US Defence Secretary Ashton Carter admitted that they did not act fast enough to prepare Iraqi forces for the threat posed by the Islamic State militant group.
“We … determined that our equipping of the Iraqi security forces had proceeded too slowly,” Carter said in a hearing of the House Armed Services Committee on Wednesday
In addition, the defence chief said that Iraq is having problems recruiting new members of the Iraqi security forces, who are being trained and strengthening the country’s ability to fight the IS.
The Pentagon, he said, has decided to accelerate the shipment of anti-tank weapons and other types of military equipment to the Iraqi forces, including the militias created by the Sunni and Kurdish minorities.
The Pentagon chief significantly lowered the number of Iraqi soldiers to be trained from the initial figure of 24,000 to 7,000.

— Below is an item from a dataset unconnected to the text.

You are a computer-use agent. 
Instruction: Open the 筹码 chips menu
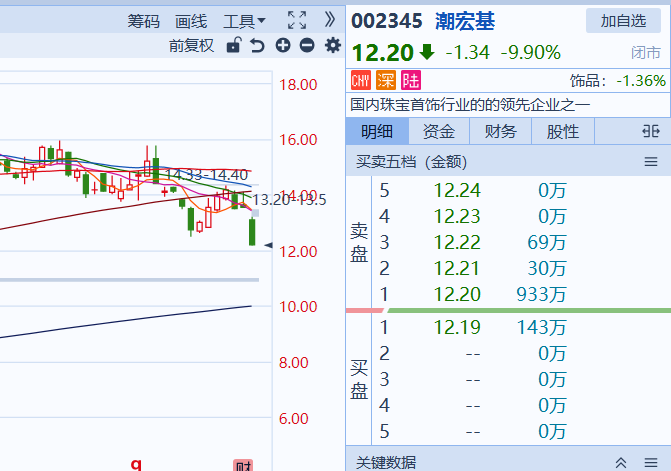pos(144,20)
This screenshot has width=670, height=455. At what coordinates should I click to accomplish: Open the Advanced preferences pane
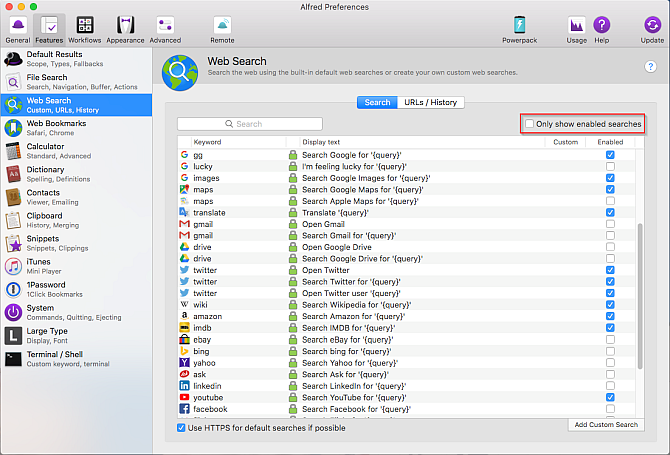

The US feels that the inability of the Shi’ite-led government in Baghdad to maintain a religiously, and ethnically-diversified armed forces and to work for the inclusion of the Sunni and Kurdish minorities is the root cause of the flight of the army before the IS advance toward Mosul last summer.
Meanwhile, the head of the Joint Chiefs of Staff, General Martin Dempsey, said he was against sending US combat troops to Iraq, as some Republican senators have proposed with an eye toward putting the IS on the run.